▸ **Brief a**:
Answer these from the thread on a code point lookup function, one line each:
(i) What type does the proposed codePointAt signature return?
(ii) Which backend is the linked reference implementation for?
(iii) What does the library bind to that makes it necessarily a lot of FFI?

* start Source *

Closed chtenb closed 2 years ago
Maybe would need an unsafe
in the name too in case the passed index splits a codepoint in half? Maybe not, I guess that's an implied possibility whenever you have units in the mix.
It's basically a code point version of charAt
, which is in Unsafe
.
I think if you want this unsafe function, then you should just forgo the Maybe
, eg.
-- | Retrieves a code point and the next starting code unit index from a code unit index.
-- | This assumes the index points to the start of the code point, and will throw when out of bounds.
codePointAt :: Int -> String -> Tuple CodePoint Int
codePointAt = ...
There is also a safe charAt
function isn't there? The signature with the Maybe
would return Nothing in case of split code points.
Here is a reference implementation for the JS backend https://github.com/purescript-contrib/purescript-string-parsers/issues/77#issuecomment-1023857966
Is this library also meant for consumption by other backends? I'm not familiar with backends beside JS and I notice that this package contains foreign JS code, which leads me to think that this package is perhaps JS only.
I notice that this package contains foreign JS code, which leads me to think that this package is perhaps JS only.
Since this library binds to the platform String type, it's necessarily going to be a lot of FFI.
I personally think it's a little odd to have a safe version of this function since it mixes code unit indexing and code points. If you wanted the most performance, I'd think you could just forgo the checks altogether, and maintain the invariant yourself. It's not clear to me what value this function has on it's own without being used as a low-level primitive for implementing a lazy code-point producer. Maybe that would be a better high-level API that solves the issues in string-parsers?
I personally think it's a little odd to have a safe version of this function since it mixes code unit indexing and code points. If you wanted the most performance, I'd think you could just forgo the checks altogether, and maintain the invariant yourself. It's not clear to me what value this function has on it's own without being used as a low-level primitive for implementing a lazy code-point producer. Maybe that would be a better high-level API that solves the issues in string-parsers?
Fair enough!
I personally think it's a little odd to have a safe version of this function since it mixes code unit indexing and code points. If you wanted the most performance, I'd think you could just forgo the checks altogether, and maintain the invariant yourself.

* end Source *

▸ **Brief b**: Write the rows from the line containing "Click 'FREE Delivery' text under Prime badge" through the line containing "Looking at the screenshot, I should point(146,352)." as a numbered list, skipping blank lines.

* start Supplied data *

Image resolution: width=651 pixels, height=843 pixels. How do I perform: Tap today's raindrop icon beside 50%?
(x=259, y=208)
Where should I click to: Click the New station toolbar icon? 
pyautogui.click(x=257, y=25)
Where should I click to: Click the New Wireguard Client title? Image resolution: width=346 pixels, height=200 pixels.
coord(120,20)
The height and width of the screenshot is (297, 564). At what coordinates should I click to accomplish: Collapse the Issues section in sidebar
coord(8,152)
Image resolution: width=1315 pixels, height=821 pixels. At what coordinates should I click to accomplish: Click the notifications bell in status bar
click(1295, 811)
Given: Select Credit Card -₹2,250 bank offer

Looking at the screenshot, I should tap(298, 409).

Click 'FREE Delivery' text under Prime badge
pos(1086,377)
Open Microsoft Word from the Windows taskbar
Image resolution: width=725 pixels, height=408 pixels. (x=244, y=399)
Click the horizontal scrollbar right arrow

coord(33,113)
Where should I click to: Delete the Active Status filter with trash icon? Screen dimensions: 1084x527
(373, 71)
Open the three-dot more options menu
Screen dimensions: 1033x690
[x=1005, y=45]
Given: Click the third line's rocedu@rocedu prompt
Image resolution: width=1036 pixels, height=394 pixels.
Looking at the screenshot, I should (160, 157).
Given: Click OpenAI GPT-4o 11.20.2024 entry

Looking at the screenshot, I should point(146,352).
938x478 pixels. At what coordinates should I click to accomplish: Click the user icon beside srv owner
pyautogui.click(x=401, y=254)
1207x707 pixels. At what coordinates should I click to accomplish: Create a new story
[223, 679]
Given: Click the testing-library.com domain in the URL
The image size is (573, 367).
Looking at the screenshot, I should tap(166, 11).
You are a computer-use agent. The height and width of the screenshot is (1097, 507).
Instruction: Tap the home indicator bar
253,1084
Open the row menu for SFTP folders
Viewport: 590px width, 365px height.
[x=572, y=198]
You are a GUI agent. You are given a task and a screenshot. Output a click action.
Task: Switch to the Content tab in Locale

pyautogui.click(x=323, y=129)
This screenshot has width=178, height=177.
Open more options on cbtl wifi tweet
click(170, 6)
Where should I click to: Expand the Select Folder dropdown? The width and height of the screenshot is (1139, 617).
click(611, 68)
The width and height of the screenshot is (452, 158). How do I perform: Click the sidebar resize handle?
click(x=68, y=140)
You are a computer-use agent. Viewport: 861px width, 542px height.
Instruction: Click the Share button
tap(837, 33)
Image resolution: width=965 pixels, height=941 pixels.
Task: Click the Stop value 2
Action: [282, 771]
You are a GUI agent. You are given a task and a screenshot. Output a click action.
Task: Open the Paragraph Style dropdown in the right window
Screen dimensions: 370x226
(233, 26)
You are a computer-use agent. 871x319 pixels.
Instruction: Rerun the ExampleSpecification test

* end Supplied data *

▸ **Worked answer a**:
(i) Tuple CodePoint Int
(ii) The JS backend
(iii) The platform String type

▸ **Worked answer b**:
1. Click 'FREE Delivery' text under Prime badge
2. pos(1086,377)
3. Open Microsoft Word from the Windows taskbar
4. Image resolution: width=725 pixels, height=408 pixels. (x=244, y=399)
5. Click the horizontal scrollbar right arrow
6. coord(33,113)
7. Where should I click to: Delete the Active Status filter with trash icon? Screen dimensions: 1084x527
8. (373, 71)
9. Open the three-dot more options menu
10. Screen dimensions: 1033x690
11. [x=1005, y=45]
12. Given: Click the third line's rocedu@rocedu prompt
13. Image resolution: width=1036 pixels, height=394 pixels.
14. Looking at the screenshot, I should (160, 157).
15. Given: Click OpenAI GPT-4o 11.20.2024 entry
16. Looking at the screenshot, I should point(146,352).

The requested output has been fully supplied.